Buyer demand is slightly lower than average in many areas as the spring selling season approaches.
Domain’s latest Buyer Demand Indicator Report shows that after peaking in 2021 buyer demand across the combined capitals and regional Australia has eased and is now lower than the three-year winter average.
Chief of Research and Economics for Domain, Dr Nicola Powell said spring would be the first real test of the property market since interest rates started to rise.
“Spring is that time of year, bringing an influx of new listings and rising buyer activity,” Dr Powell said.
“We can’t dodge the fact that conditions will be a little different in spring 2022 compared to the previous two.
“However, a spring market can provide opportunities whether you’re buying or selling.”
Dr Powell said the property market had slowly started to favour buyers over the past few months.
“It may appear that the Australian housing market changed gear overnight,” she said.
“In truth, market dynamics have slowly been on the cool since 2021.
“This was evident to those who intently track the market but has become prominent to us all as property prices fall.”
Across all capital cities and regional Australia, buyer demand hit a high in 2021, apart from houses and units in Perth and units in Adelaide, which peaked later in 2022 according to Dr Powell.
This was also consistent with a period of booming prices, elevated demand and dwindling supply.
Dr Powell said Sydney reached a peak in buyer demand sooner than the other cities, in March 2021.
This is likely due to greater affordability issues associated with a higher median price coupled with the rapid rate of pandemic growth.
It also suggests Sydney is further along the price cycle compared to other cities.
Perth bucked the overall trend and peaked later, in February/March 2022 when the strict Western Australia border controls lifted, supporting another wave of new demand and freely allowing an easier relocation from overseas and interstate.
Adelaide units also peaked later, in February 2022, which reflects the stronger market conditions and the affordable options that units present, as well as higher levels of investment activity.
Dr Powell said since mid-2020 demand for houses across the combined capitals was higher than units for the majority of the time.
“This widened to the highest gap on record in January 2022, clearly emphasising the heightened demand for houses throughout the pandemic,” she said.

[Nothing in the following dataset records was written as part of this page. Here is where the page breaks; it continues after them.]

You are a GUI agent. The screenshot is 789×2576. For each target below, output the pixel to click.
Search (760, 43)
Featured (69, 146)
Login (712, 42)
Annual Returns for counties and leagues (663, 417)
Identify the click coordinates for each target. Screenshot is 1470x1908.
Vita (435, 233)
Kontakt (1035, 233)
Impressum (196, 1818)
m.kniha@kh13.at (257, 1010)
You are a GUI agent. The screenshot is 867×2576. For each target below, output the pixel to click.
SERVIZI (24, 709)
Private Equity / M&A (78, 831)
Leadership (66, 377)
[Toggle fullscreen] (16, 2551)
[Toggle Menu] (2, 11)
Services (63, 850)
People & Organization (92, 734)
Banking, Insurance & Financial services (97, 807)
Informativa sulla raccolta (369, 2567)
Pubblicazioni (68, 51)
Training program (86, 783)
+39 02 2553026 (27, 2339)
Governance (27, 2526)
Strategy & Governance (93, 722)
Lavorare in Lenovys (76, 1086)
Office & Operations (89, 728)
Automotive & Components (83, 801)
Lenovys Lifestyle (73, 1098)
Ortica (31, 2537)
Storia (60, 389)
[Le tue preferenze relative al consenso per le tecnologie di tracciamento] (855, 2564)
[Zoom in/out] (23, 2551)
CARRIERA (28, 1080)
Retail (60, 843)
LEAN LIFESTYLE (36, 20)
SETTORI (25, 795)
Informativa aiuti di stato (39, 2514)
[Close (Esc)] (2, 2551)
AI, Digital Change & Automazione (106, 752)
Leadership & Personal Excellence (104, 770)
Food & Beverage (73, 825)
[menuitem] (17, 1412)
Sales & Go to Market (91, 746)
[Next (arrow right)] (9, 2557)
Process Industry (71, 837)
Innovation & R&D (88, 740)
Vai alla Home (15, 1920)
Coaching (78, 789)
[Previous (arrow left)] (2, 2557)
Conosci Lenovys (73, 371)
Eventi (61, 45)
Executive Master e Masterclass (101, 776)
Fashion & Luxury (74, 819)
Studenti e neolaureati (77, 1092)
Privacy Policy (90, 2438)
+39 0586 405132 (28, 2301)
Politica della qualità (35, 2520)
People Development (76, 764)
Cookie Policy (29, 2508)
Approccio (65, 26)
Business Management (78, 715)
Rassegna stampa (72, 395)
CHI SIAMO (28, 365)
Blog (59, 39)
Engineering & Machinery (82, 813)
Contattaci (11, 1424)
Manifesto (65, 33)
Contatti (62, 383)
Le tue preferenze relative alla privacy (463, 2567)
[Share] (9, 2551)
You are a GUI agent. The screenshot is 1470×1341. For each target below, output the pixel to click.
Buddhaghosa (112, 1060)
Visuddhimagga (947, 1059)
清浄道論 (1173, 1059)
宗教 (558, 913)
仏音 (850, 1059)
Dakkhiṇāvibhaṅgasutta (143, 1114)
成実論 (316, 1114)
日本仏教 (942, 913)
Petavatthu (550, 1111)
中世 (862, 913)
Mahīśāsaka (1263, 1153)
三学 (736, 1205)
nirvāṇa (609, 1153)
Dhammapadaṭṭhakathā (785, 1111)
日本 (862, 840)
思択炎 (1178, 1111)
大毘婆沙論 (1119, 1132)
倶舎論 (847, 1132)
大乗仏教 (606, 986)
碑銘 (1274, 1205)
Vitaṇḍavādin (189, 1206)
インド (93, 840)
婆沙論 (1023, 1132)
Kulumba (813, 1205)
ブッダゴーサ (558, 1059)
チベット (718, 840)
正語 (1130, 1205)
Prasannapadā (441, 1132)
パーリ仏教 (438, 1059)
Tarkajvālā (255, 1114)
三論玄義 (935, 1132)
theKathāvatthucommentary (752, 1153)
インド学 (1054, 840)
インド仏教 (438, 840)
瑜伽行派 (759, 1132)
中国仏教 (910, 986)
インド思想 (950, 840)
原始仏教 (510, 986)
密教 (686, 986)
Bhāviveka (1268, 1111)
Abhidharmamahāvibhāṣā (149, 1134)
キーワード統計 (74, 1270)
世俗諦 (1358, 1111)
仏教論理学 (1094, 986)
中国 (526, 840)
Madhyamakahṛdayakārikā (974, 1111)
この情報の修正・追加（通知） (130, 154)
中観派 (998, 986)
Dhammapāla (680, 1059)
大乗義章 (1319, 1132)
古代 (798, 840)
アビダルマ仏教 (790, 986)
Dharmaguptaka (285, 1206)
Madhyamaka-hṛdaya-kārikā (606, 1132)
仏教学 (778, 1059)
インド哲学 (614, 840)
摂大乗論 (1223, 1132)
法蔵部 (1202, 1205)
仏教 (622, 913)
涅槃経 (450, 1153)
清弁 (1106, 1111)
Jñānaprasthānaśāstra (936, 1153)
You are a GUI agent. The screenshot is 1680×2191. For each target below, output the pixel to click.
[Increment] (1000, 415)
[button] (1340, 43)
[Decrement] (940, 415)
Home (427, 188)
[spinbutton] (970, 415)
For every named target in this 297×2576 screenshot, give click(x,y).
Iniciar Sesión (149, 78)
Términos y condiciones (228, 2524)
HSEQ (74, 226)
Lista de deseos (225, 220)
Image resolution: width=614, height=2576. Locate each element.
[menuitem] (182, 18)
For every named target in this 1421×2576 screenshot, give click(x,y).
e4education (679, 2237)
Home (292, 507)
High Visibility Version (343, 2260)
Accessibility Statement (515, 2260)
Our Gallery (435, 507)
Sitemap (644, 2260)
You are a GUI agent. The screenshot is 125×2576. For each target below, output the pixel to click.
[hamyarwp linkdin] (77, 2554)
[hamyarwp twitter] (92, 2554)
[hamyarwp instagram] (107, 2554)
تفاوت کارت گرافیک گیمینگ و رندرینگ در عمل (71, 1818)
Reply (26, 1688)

“Financial limitations and relative unaffordability are starting to weigh heavier on houses, with the demand gap consistently narrowing throughout 2022.”
Demand for units is higher in Brisbane, Canberra, Darwin, Hobart and Perth, while this is the opposite in Sydney, Melbourne and Adelaide, where the gap between houses and units is narrowing as affordability has become a key restraint for buyers, shifting demand.
Dr Powell said since the October 2021 peak, demand had moderated as wages struggle to keep pace with rising inflation and tightening affordability.
“Across the combined capitals, demand is 32.6 per cent lower for houses and 27.7 per cent lower for units compared to the peak,” she said.
“This aligns to the reduction in home loans financed and housing activity.”
Dr Powell said it was seasonally normal for seller activity and buyer demand to track a little lower in winter.
“Demand over winter 2022 shows there is only a slightly weaker demand compared to the three-year winter average across the combined capitals and remains higher across regional Australia,” she said.
“The level of demand throughout winter 2022 varies depending upon location, with houses and units in Sydney, Melbourne, Brisbane and Hobart, and Canberra houses, lower than the three-year winter average.
Dr Powell said demand remains well above the three-year winter average in regional Australia, Adelaide and Perth ahead of the spring selling season.
“Next week is the start of spring and marks the busiest time for the property market,” she said.
“It will be the first spring in three years unhampered by Covid lockdowns.
“The transition from winter to spring will see a lift in new listings and an emergence of more buyers.
“The rise in properties for sale will test the number of active buyers and whether sellers are meeting market price expectations.
“This will be the first real test of the property market since interest rates started to rise.”